I wouldn't count on it. I recently got a similarly spec'd laptop [N2815, 4gb RAM]:
The dual core Celeron chips are anemic, at best. They are for casual internet surfing, listening to music, editing documents, and light video playing. The N2830, at least, has a clock speed that the N2815 in my laptop maxes on burst. I don't feel that ~300MHz extra would matter though.
The manufacturers do nothing to compensate for the CPUs either:
Even if you can swap the HDD for a SSD; it's SATA-II, and the benefits are minimized because of it. I put a Samsung 840 EVO in my laptop, and it feels wasted.
All the manufacturer's horrible specification listings verges on deceptive:
Dell states 1600MHz DDR3 in that model... which is well and good and all, except Intel seems to indicate current Bay Trail systems top out at 1333MHz.

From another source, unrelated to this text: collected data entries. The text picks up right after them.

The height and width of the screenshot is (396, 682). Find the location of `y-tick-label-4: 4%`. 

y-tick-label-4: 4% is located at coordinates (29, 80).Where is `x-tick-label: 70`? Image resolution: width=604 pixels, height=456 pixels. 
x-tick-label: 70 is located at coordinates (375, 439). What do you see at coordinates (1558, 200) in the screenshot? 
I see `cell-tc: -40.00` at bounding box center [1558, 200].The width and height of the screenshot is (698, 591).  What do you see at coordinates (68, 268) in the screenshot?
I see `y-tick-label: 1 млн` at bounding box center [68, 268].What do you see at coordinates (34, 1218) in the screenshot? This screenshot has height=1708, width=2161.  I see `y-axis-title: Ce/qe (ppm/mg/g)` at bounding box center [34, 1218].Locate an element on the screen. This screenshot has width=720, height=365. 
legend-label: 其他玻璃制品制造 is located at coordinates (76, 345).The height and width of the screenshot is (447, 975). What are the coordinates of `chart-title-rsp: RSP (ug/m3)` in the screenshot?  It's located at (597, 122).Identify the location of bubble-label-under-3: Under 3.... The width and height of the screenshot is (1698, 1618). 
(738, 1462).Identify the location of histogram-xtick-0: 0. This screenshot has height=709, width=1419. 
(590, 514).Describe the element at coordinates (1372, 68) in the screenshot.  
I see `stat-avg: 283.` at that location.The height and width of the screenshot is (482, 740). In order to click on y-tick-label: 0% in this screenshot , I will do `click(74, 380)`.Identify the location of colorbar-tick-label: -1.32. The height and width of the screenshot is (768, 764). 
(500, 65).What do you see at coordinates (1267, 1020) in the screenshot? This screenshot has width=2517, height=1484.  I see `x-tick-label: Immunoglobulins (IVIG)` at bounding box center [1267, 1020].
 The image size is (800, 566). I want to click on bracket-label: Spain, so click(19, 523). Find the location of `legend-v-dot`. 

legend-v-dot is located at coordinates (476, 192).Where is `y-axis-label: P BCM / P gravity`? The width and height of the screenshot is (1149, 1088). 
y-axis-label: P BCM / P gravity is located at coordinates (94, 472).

On top of that, many models only operate at 1066MHz- the $$ customers are charged for performance that is only on paper would be better allocated toward equipping the laptops with 8GB of adequately spec'd RAM that runs on less voltage (it's all part of the mainboard, so no upgrades there). My laptop has an 11.6" screen, and with the graphics memory 'sharing' the system RAM, I would expect much worse video performance with a screen larger than 11-13". Again, 8GB of 1333MHz RAM would improve the graphics performance, aiding to counter the CPU deficit. It makes you wonder who designs these systems, or why no one talks about over-segmentation of similar products is a losing situation for consumers.
If the model you referenced and my own laptop had the N2940 (twice the cores, twice the cache, SAME price of $107/tray from Intel), and 8GB of LV RAM that actually ran at 1333MHz, the motherboard was equipped with SATA-III + Intel RST, and there were a few more PCIE lanes for 802.11ac w/ the latest BT-4.0... that would be a nice little laptop worth paying around $340 for.
I only got the ASUS K200ma I am using now, because my 4yr old i5-450m laptop has issues not worth repairing (it can't run win8.1, and is largely incompatible with 8.0). I needed a basic machine with good battery life to get me through until the new 14nm Intel mobile chips and laptops built on them with an i5 arrive... so long as I can yank the HDD and RAM that comes in them, which to me is analogous to the paper stuffed in pairs of new shoes.